# Wild camping Belgium and Holland



## Lori15 (Sep 18, 2012)

Hi

Currently in Normandy but off to Amsterdam for a few weeks. I have the Aires book for France - but not for Belgium or Holland. Can anyone recommend some wild camping sites or aires for these two countries en route to Amsterdam - stopping off at Bruges en route. Coordinates would be helpful.

I am solo with Rottweiler.
Thanks
Lorraine


----------



## Lesleykh (Apr 13, 2009)

Not sure about wild camping there, but just be warned - don't try it in the Zeeland area on the Netherlands. They have strict bylaws and we got moved on in the middle of the night by the police!

However, there are lots of small, friendly campsites all over the area, and they're not too expensive.

Lesley


----------



## SNandJA (Aug 22, 2008)

Lesleykh said:


> Not sure about wild camping there, but just be warned - don't try it in the Zeeland area on the Netherlands. They have strict bylaws and we got moved on in the middle of the night by the police!
> 
> However, there are lots of small, friendly campsites all over the area, and they're not too expensive.
> 
> Lesley


Same for all Holland, it isn't done but many sites have lower priced places for overnighting.

Wild Camping in Holland

Couple of warnings in the above thread regarding fines for wild camping.

Steve


----------



## spence (May 25, 2008)

No idea but camping memling in brugge is very good and you can walk / bus or cycle into the city easily.

Spence


----------



## peejay (May 10, 2005)

Hi,

You could stop off at Gouda on the way, there is a handy aire about 2 minutes walk from the town centre...
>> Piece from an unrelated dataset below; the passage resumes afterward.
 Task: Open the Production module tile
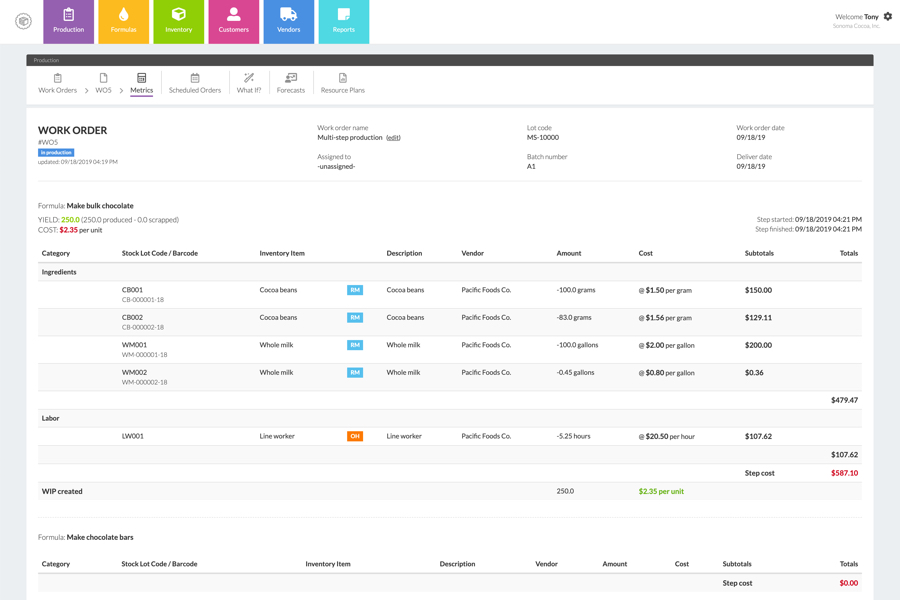68,21
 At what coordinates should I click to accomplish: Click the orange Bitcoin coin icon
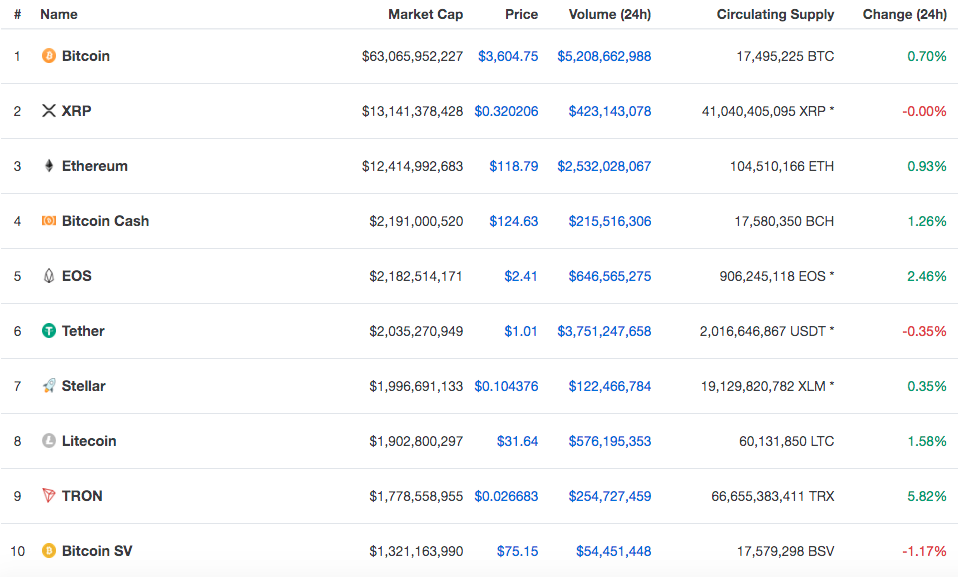pos(49,56)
http://www.motorhomefacts.com/modules.php?name=Campsites&op=display_results&csid=295

Pete


----------



## steco1958 (Mar 5, 2009)

Brugge Aire
N51.19570
E003.22561


----------



## Citysafe (Feb 5, 2006)

*Belgium trip*

We have done this trip. In Amsterdam - we couldnt find anything and went to the campsite out of the town - you can bus in. There is a fine lake at the site and a good Thai takeaway up the road and a bar.

In Belgium we have used a few - Gent - Too noisey in a sport centre from memory and too close to the road.
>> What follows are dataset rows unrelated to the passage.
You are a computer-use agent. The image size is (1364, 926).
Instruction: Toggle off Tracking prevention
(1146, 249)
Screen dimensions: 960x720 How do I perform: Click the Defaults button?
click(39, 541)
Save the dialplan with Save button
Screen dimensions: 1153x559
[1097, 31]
Veurne is nice - park next the water as there is no through traffic - restaurants are expensive but good setting in the square.

Gouda is cool - parking by the Police Station just off the ring road - easy.
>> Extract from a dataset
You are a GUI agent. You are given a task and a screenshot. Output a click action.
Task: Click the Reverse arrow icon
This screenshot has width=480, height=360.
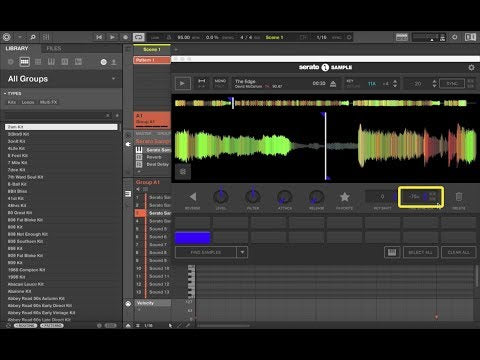(x=193, y=197)

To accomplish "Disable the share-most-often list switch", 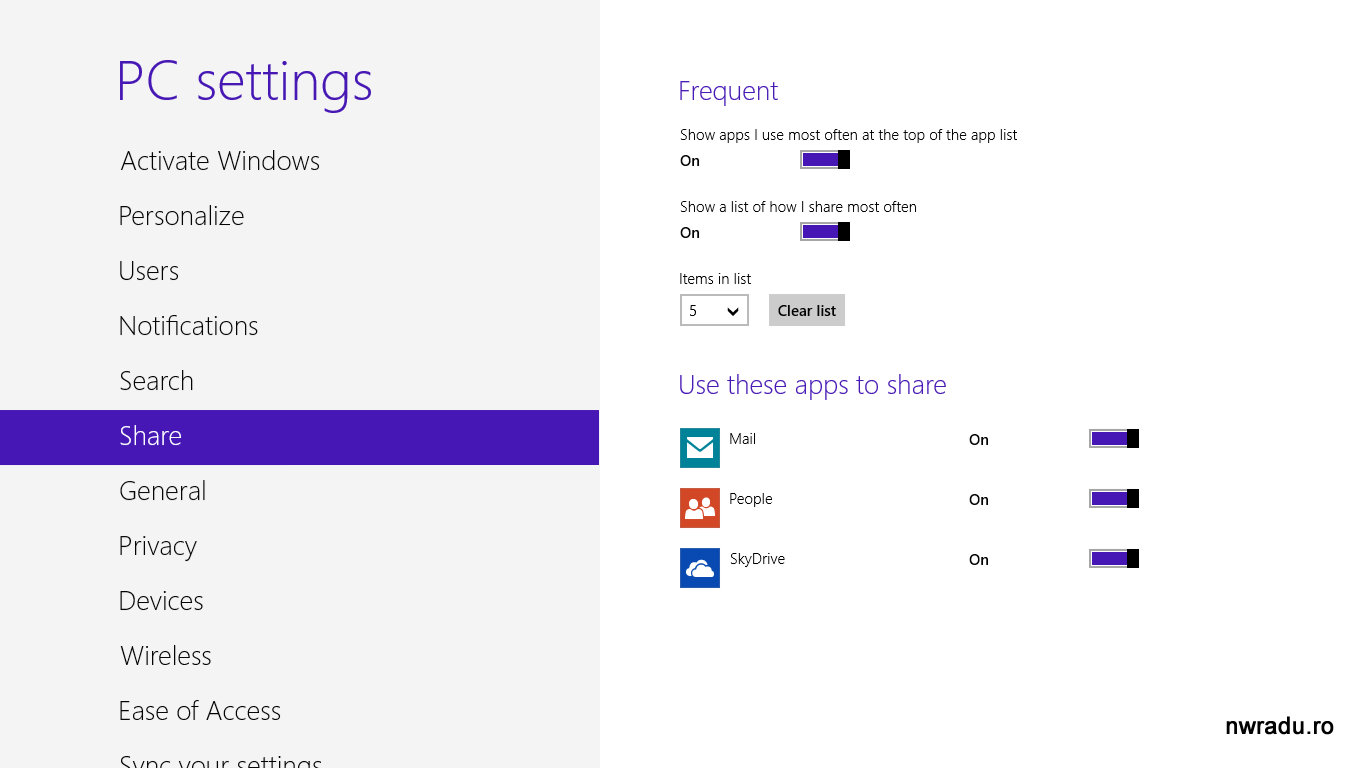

http://www.google.co.uk/imgres?imgu...=en&tbm=isch&um=1&itbs=1&sa=X&ved=0CCwQrQMwAA


----------



## junian (May 20, 2013)

Good site for Brugge is Camping Memling , Veltemweg 8310 Brugge . Tel No 3250355845 . We will be there on 20 - 21 June , may well see you there . Will look out for the Rottie . Ian and June


----------



## junian (May 20, 2013)

Good site for Brugge is Camping Memling , Veltemweg 8310 Brugge . Tel No 3250355845 . We will be there on 20 - 21 June , may well see you there . Will look out for the Rottie . Ian and June


----------



## cypsygal (Dec 19, 2009)

Lorraine

not an answer to your post, but I love the pic of your Rotti!


----------